Berdasarkan kajian pustaka diketahui bahwa pada faktor penanggulangan dampak


pencemaran yang menjadi bagian dari faktor penentuan alternatif lokasi TPA di Kota Malang
terdiri dari indikator kebencanaan, kepadatan penduduk, jarak dari badan air.
BAB IV

PENUTUP

4.1 Kesimpulan
Tempat pembuangan akhir (TPA) adalah tempat untuk menimbun sampah dan
merupakan bentuk tertua perlakuan sampah. Perumusan lokasi TPA yang sesuai dan dapat
lebih produktif namun tetap dapat menaggulangi dampak negatif dari aktivitas pengolahan
sampah yang akan ditimbulkan yaitu pencemaran lingkungan setempat seperti pencemaran
air tanah oleh kebocoran dan pencemaran tanah sisa selama pemakaian TPA, pelepasan
gas metana yang disebabkan oleh pembusukan sampah organik (metana adalah gas rumah
kaca yang berkali-kali dapat membahayakan penduduk suatu tempat) serta gangguan lain
misalnya, debu, bau busuk, kutu, lalat, tikus atau polusi suara.

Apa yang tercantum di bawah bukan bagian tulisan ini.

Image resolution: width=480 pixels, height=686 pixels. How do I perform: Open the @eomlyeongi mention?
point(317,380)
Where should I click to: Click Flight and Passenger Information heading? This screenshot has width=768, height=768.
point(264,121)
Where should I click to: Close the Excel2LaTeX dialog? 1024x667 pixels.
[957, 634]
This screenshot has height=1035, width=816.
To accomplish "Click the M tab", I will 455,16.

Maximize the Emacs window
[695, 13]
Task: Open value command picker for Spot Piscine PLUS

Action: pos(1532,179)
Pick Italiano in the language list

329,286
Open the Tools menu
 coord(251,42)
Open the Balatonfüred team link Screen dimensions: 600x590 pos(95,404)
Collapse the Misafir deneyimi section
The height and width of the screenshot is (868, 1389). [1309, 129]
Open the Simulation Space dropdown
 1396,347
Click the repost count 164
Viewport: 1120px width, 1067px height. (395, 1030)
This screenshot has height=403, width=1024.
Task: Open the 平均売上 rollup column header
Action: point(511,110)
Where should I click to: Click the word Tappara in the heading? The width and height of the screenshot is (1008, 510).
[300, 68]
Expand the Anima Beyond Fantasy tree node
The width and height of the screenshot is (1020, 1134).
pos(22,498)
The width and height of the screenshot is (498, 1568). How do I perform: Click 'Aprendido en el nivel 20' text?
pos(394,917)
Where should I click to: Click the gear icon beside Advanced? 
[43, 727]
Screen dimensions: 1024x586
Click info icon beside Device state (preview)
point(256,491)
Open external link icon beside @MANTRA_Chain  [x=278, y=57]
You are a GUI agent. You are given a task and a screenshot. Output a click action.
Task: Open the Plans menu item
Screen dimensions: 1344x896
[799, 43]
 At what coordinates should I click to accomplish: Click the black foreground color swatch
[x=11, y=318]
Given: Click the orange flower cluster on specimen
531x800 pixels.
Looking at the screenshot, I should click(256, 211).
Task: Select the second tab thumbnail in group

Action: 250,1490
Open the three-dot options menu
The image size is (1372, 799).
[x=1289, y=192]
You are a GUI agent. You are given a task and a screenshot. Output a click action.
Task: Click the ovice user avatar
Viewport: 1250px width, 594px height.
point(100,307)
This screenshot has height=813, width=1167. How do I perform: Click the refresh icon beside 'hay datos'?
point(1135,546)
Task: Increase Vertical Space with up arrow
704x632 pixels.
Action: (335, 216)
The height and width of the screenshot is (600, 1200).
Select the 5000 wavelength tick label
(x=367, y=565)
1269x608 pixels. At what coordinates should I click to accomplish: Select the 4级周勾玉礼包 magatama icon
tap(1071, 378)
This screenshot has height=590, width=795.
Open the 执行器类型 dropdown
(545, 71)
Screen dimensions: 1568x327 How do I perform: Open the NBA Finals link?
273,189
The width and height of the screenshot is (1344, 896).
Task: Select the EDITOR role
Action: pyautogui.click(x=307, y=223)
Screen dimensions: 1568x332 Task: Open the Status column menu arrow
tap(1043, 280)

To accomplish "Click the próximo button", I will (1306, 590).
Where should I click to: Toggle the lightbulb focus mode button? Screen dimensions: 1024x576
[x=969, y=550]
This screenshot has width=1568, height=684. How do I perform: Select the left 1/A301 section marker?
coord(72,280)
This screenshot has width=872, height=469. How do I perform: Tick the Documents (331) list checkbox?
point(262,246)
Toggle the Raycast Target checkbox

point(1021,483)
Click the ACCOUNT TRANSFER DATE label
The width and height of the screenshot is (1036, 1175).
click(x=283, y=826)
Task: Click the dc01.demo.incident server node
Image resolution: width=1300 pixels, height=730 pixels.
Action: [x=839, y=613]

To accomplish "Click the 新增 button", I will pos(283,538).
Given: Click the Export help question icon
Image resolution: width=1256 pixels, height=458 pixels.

Di Indonesia, penentuan
lokasi TPA dilakukan berdasarkan Standar Nasional Indonesia (SNI) 03-3241-1994 yang
membagi kriteria pemilihan lokasi TPA menjadi tiga, yaitu :
 Kelayakan regional untuk menentukan zone layak atau zone tidak layak
 Kelayakan penyisih untuk menentukan tingkat kesesuaian dari beberapa
alternatiflokasi yang telah diperoleh pada penilaian tahap pertama
 Kelayakan rekomendasi untuk menetapkan lokasi terbaik dari beberapa alternative
lokasi yang telah diperoleh pada penilaian sebelumnya

Dari hasil analisis yang sudah dilakukan maka ditemukan dua kategori lokasi
alternatif pembuatan TPA baru Kota Malang. Luas Kesesuaian lahan lokasi alternatif Kota
Malang terbagi menjadi 2 yaitu kesesuaian lahan sedang dengan luas 397,842 Ha dan
kesesuaian lahan tinggi dengan luas 1303,308 Ha. Maka lokasi yang tepat untuk alternatif
TPA baru Kota Malang yaitu yang memiliki kesesuain lahan tinggi untuk lokasi alternatif
TPA yaitu 1303,308 Ha. Lokasi alternatif TPA baru Kota Malang ini telah di sesuaikan
dengan ketentuan fisik lingkungan serta ketentuan teknis,adapun dari hasil yang didapat
lokasi alternatif ini memiliki kelebihan dari segi fisik lingkungan serta dari segi teknis yang
memiliki jarak yang jauh dari sungai, memiliki kedalaman yang jauh antara muka air
dengan dasar lahan dan memiliki kondisi tanah dan batuan yang bagus. Tetapi hal ini pun
tak lepas dari kekurangannya yaitu lokasinya berada di tengah kota yang padat penduduk
sehingga keamanan dan kenyamanan penduduk terganggu dan dapat menurunkan nilai
lahan, serta berdampak negatif terhadap lingkungan sekitar.